ぬーこ

愛の亡霊のぬーこのレビュー・感想・評価

愛の亡霊(1978年製作の映画)
3.8
愛の亡霊

監督・脚本 大島渚
原作 中村糸子 車屋儀三郎殺事件
日仏合作映画 1978
吉行和子、藤竜也

1本目から物凄いダメージ。体感は2時間以上。
共謀して殺したはずの儀三郎が幽霊として何度も登場し、ホラー要素強め。
目がザクは何を示唆していたのか。いやぁ怖い。
幽霊はおせきの良心の呵責が招いたものか、無念で成仏できなかったのか。これはおせき視点で夜中に夢に出てきそうで怖い。

タイトルは儀三郎のことだよな?でも主人公は殺した2人だし隠れて愛し合ってたのは2人。
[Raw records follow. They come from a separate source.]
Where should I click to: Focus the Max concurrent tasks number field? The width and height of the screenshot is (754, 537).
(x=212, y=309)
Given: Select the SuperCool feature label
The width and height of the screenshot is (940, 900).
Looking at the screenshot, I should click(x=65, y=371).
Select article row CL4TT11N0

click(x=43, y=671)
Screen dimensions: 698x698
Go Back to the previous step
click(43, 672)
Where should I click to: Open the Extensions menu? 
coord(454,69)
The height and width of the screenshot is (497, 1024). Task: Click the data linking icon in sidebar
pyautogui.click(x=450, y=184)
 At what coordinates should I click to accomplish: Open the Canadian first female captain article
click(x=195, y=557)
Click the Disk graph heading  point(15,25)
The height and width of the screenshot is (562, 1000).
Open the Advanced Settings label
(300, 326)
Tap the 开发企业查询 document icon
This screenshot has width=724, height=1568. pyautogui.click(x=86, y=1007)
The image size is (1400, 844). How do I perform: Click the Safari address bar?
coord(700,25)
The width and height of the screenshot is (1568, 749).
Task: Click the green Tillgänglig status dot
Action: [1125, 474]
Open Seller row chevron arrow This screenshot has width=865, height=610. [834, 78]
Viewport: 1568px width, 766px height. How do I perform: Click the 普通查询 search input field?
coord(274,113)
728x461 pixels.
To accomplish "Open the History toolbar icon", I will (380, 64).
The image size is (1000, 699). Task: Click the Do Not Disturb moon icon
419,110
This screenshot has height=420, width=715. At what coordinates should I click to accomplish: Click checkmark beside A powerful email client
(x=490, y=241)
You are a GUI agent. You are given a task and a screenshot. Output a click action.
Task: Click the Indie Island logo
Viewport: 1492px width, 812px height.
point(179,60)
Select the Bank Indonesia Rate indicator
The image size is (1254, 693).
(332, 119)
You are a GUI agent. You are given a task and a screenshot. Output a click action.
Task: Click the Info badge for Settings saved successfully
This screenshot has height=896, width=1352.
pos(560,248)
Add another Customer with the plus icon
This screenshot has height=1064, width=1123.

本作では愛と亡霊はむしろ対になる格好だけど

オープニング好き!不穏なBGMと回る人力車の車輪。暗転しキャスト紹介。

1895年の明治が舞台の1978年公開映画を2021年に見る。100年以上も前の話だが日本の田舎のどこかではありそうな。中上健次の作品を思い出す。

初めて豊次に襲われるシーンが良い!赤ん坊が泣くなか、赤ん坊にあげるはずの胸を豊次に吸われ、ついに耳を塞ぎ、赤ちゃんや今ある家庭を忘れ欲望に呑み込まれる。

儀三郎を始末した古井戸に落ち葉を振りかける。どんな思いで豊次は落としたのか。

裸まま抱き合って死んだのかと思ったら、生きてたわ。生きて一緒に拷問を受けて死ねってことか。そこまでも一緒にいるのが、この2人の愛か。それとも罰としてか。

おせきと豊次。26歳も離れた2人は豊次からの相引きにより、結ばれる。夫が働きに出ている昼間、情事に耽る2人。豊次に無理強いされあそこの毛を剃られてしまったおせきは不倫がバレてしまうか、義三郎を殺すかの2択に迫られる。豊次めちゃ悪い奴。おせきは村でも人気の気立ての良い奥さんだったのに。
今の人が見たら豊次を好きなれないのではないか。殺したことよりも殺したあと冷たくした点について。最後2人は心の奥底から結ばれ求めあったが。

娘のおしんが儀三郎の夢を見て、母が犯人であると確信し、家を出て行くの辛い。